Cougar frowned behind the pillow. His own mother taking sides with that no-account preacher. He grabbed the pillow, intending to yank it free.
Doc’s “Hold this, Mara,” and a lot less pressure on the pillow let him know Mara now held the pillow. He immediately gentled his intentions.
“In that case,” Brad continued, the glee in his voice at being unleashed, audible through two inches of feather and ticking. “I’ve got to admit how a man of Cougar’s puny attributes might feel uncomfortable when compared to other men.”

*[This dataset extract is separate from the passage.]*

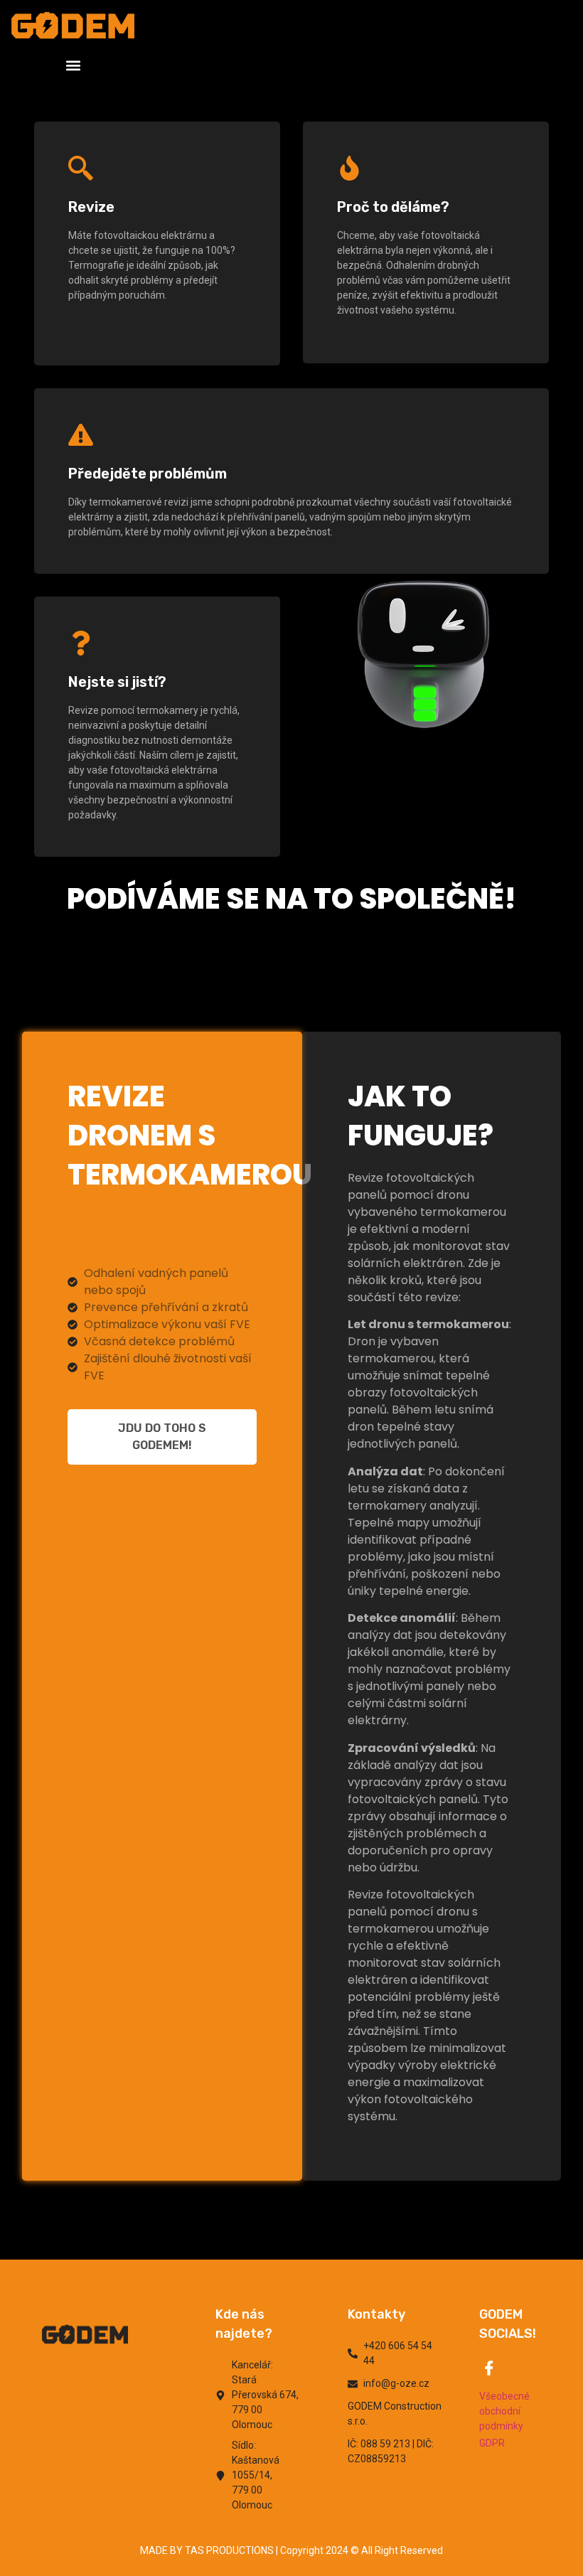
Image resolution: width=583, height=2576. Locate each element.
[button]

Cougar reached around and caught Mara’s wrist. When he pulled, she immediately gave ground. He jumped into the fray as soon as the path was clear, keeping his hand on her wrist. Her arm was so tense, he could feel tiny vibrations. “This from a man who needs a step stool to get knee-high to a grasshopper?”
“A step stool beats the heck out of a ten-rung ladder.”
“You only wish it were the truth,” Cougar rejoined. Mara tugged at her arm and he lowered his hand to the bright quilt, taking hers with his. A glance out of the corner of his eye revealed her discomfort. Did she think he would take offense?